Weinbaum, Stanley G(rauman) (1902–1935)

Stanley Weinbaum was a student of chemical engineering at the University of Wisconsin (where he was in the same class as Charles Lindberg) and science fiction author who was among the first to explore in depth the possible mentalities and motives of genuinely alien beings. His first published story, "A Martian Odyssey", published just 15 months before his death from throat cancer at the age of 33, is set on a Lowellian Mars and populated by a remarkable diversity of extraterrestrials, from Tweel, a bird-like creature who attempts to communicate with the explorers from Earth, to a silicon-based life-form whose respiratory waste consists of silica bricks.

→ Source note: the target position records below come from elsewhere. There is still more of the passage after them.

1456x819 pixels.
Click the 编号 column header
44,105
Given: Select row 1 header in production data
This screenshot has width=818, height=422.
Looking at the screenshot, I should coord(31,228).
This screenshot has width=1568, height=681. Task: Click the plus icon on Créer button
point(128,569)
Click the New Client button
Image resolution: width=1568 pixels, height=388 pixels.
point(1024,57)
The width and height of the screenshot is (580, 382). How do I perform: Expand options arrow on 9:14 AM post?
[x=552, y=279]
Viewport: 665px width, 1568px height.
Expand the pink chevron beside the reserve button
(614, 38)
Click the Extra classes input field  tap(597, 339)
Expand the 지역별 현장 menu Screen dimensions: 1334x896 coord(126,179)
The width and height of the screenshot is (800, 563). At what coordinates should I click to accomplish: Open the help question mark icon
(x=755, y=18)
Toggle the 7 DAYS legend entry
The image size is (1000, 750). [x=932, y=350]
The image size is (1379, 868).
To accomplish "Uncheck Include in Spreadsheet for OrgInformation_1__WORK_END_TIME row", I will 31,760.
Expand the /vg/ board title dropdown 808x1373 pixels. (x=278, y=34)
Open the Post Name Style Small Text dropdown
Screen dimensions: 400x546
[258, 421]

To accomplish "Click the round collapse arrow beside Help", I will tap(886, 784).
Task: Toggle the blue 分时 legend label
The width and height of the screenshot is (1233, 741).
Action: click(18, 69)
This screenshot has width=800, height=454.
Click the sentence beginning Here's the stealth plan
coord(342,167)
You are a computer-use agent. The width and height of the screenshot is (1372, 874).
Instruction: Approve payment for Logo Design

As the science fiction writer and critic, Sam Moskowitz pointed out in his introduction to a 1966 edition of Weinbaum's classic:1


"Many devotees ... believe that the true beginning of modern science fiction, with its emphasis on polished writing, otherwordly psychology, philosophy and stronger characterization began with Stanley G. Weinbaum. Certainly few authors in this branch have exercised a more obvious and pervasive influence on the attitudes of his contemporaries." In 1935, Weinbaum's "The Lotus Eaters" offered a glimpse into the mind of an intelligent Venusian plant.


Stanley Weinbaum



1. Weinbaum, Stanley G. A Martian Odyssey, 1st ed. New York: Fantasy Press (1949). S. G. Weinbaum and S. Moskowitz, eds., A Martian Odyssey and Other Science Fiction Tales. Wesport, Conn.: Hyperion Press (1974).